The security namespace is reserved for internal HDFS use. This namespace is not accessible through userspace methods. It is currently unused.

Interacting with extended attributes

The Hadoop shell has support for interacting with extended attributes via hadoop fs -getfattr and hadoop fs -setfattr. These commands are styled after the Linux getfattr(1) and setfattr(1) commands.

getfattr

hadoop fs -getfattr [-R] -n name | -d [-e en] <path>

Displays the extended attribute names and values (if any) for a file or directory.

-R Recursively list the attributes for all files and directories.
-n name Dump the named extended attribute value.
-d Dump all extended attribute values associated with pathname.
-e <encoding> Encode values after retrieving them. Valid encodings are "text", "hex", and "base64". Values encoded as text strings are enclosed in double quotes ("), and values encoded as hexadecimal and base64 are prefixed with 0x and 0s, respectively.
<path> The file or directory.

setfattr

hadoop fs -setfattr -n name [-v value] | -x name <path>

Sets an extended attribute name and value for a file or directory.

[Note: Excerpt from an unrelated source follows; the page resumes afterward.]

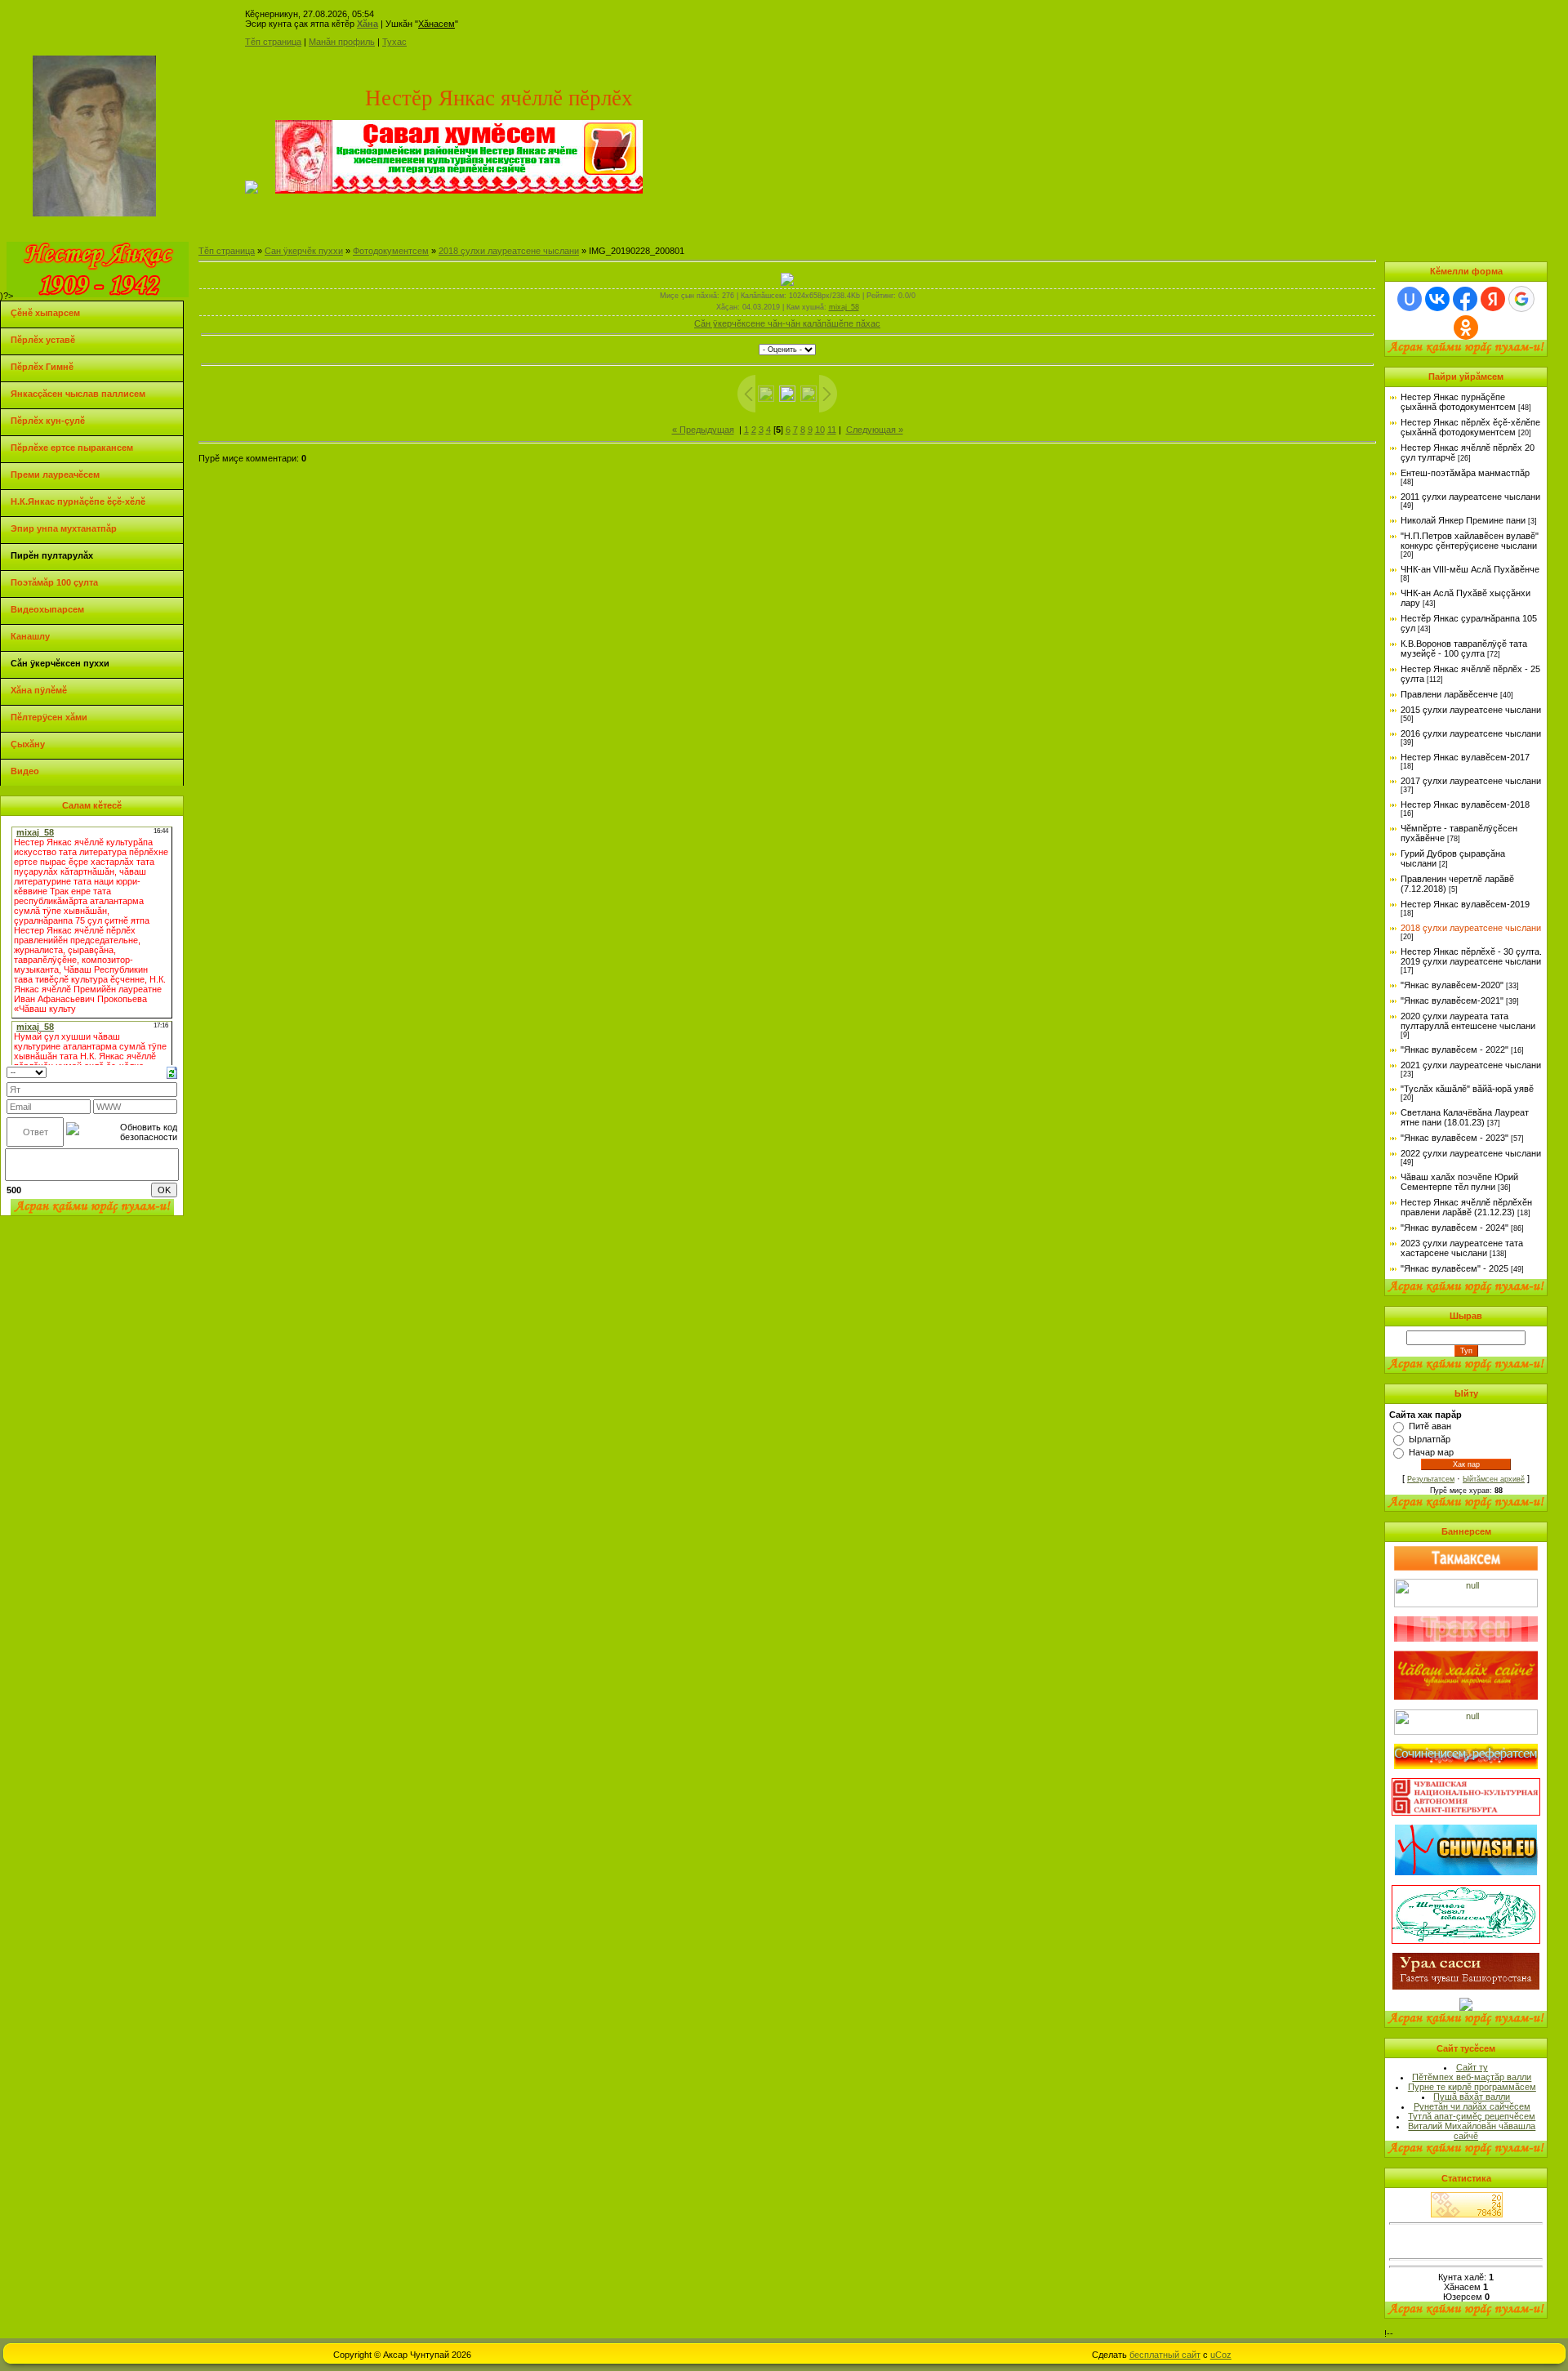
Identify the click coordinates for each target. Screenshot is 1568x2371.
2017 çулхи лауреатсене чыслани (1471, 781)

-n name The extended attribute name.
-v value The extended attribute value. There are three different encoding methods for the value. If the argument is enclosed in double quotes, then the value is the string inside the quotes. If the argument is prefixed with 0x or 0X, then it is taken as a hexadecimal number. If the argument begins with 0s or 0S, then it is taken as a base64 encoding.
-x name Remove the extended attribute.
<path> The file or directory.

Configuration options

HDFS supports extended attributes out of the box, without additional configuration. Administrators could potentially be interested in the options limiting the number of xattrs per inode and the size of xattrs, since xattrs increase the on-disk and in-memory space consumption of an inode.

  • dfs.namenode.xattrs.enabled

    Whether support for extended attributes is enabled on the NameNode. By default, extended attributes are enabled.

  • dfs.namenode.fs-limits.max-xattrs-per-inode

    The maximum number of extended attributes per inode. By default, this limit is 32.

  • dfs.namenode.fs-limits.max-xattr-size

    The maximum combined size of the name and value of an extended attribute in bytes. By default, this limit is 16384 bytes.